Mosambik: Leprakontrolle in Cabo Delgado
Hilfe bis in die entlegensten Dörfer.
Der Norden Mosambiks hat eine der höchsten Ansteckungsraten für Lepra in ganz Afrika. Da es zuwenig Personal gibt um die weit verstreuten Dörfer zu erreichen, werden Leprapatienten oft zu spät behandelt. Dies führt zu hoher Invalidität bei den Betroffenen.
Das Lepra-Programm in Cabo Delgado will Früherkennung, medizinische Hilfe und Prävention von Invalidität verbessern. Um das zu erreichen, bildet die Lepra-Mission staatliches, medizinisches Personal aus, damit dieses die frühen Anzeichen von Lepra erkennt und Leprakranke besser versorgen kann.
Sie unterstützt auch Freiwillige, welche in abgelegene Dörfer reisen, um unentdeckte Fälle von Lepra zu finden und auf diese Weise das Netzwerk der staatlichen Kliniken erweitern. Einige dieser Freiwilligen leiten Selbsthilfegruppen, in denen die Mitglieder lernen, wie sie sich selbst pflegen und Invalidität vorbeugen können.
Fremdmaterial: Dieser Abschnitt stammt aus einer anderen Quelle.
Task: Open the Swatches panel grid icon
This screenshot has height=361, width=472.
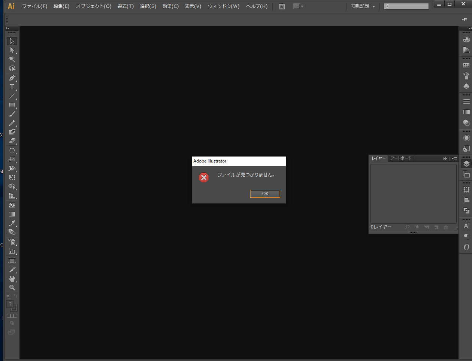Action: [466, 66]
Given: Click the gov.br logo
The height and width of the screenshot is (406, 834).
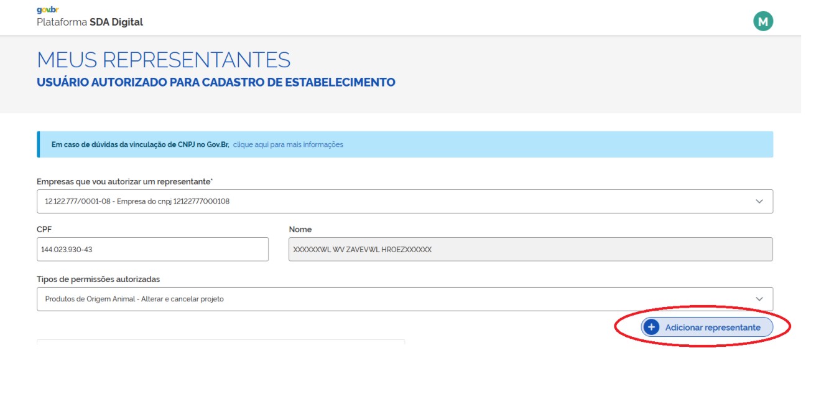Looking at the screenshot, I should (48, 10).
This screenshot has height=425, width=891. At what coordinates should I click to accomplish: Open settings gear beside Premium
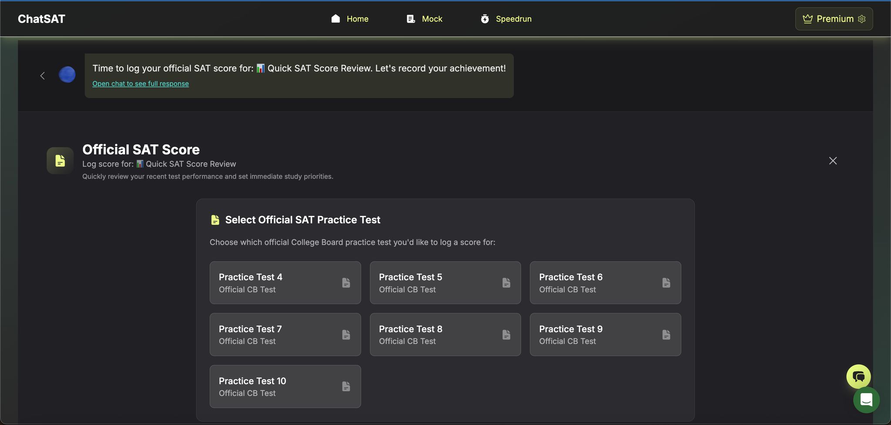click(862, 19)
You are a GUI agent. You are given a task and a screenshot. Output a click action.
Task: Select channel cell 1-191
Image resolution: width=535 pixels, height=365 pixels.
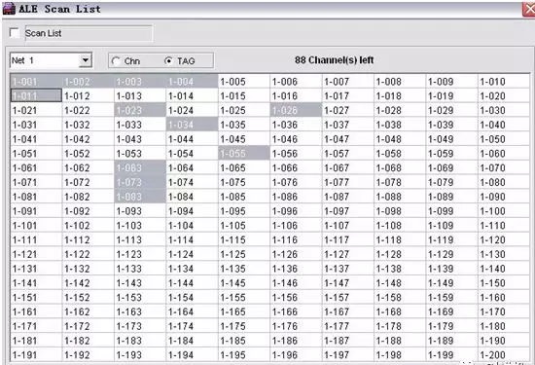pyautogui.click(x=36, y=354)
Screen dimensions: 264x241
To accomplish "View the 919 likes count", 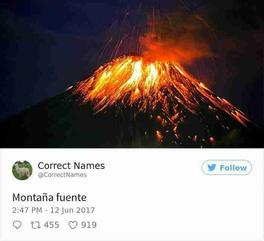I will click(x=89, y=225).
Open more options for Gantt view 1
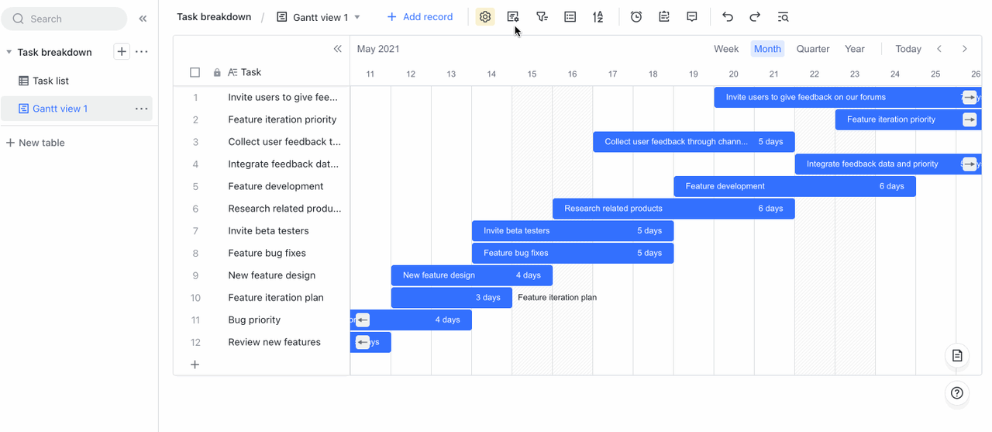The image size is (992, 432). [141, 109]
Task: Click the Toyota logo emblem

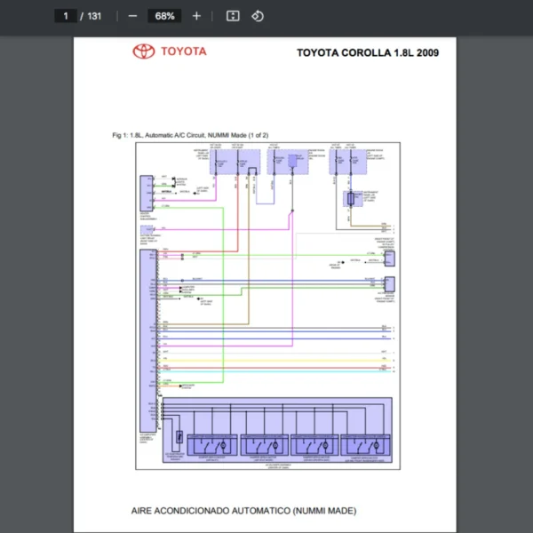Action: pos(144,52)
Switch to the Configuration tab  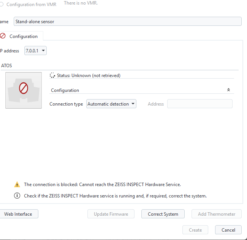coord(21,36)
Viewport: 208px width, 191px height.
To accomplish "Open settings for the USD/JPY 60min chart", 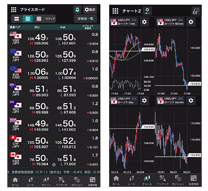I will (191, 22).
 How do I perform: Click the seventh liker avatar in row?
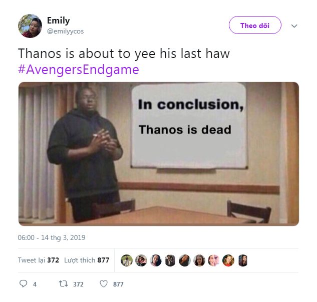(214, 261)
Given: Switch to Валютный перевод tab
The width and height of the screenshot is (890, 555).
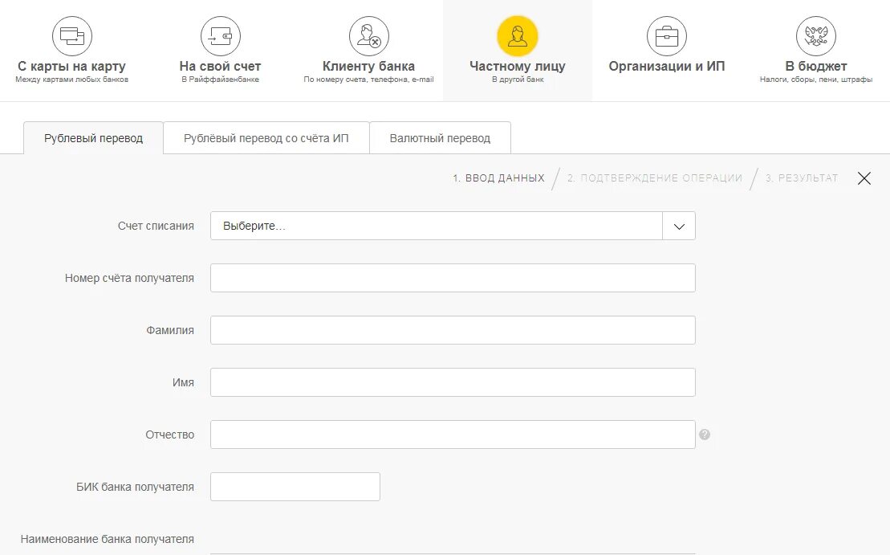Looking at the screenshot, I should tap(440, 138).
Weiter stärkt die Lepra-Mission das Engagement der Selbsthilfe-Vereinigung ALEMO, ein Verband von ehemaligen Leprakranken. Die 870 Mitglieder setzen sich besonders für die Rechte von Leprabetroffenen ein und versuchen durch die Schaffung von nachhaltigen Lebensgrundlagen selber Wege aus der Armut zu finden. Durch seine Bereitschaft Verantwortung in der Gesellschaft zu übernehmen, trägt der Verband viel zur Akzeptanz von Leprabetroffenen in Mosambik bei.

- Eine freiwillige Mitarbeiterin (stehend) betreut eine Selbsthilfegruppe.

- Ein Freiwilliger untersucht den Tastsinn einer kleinen Patientin.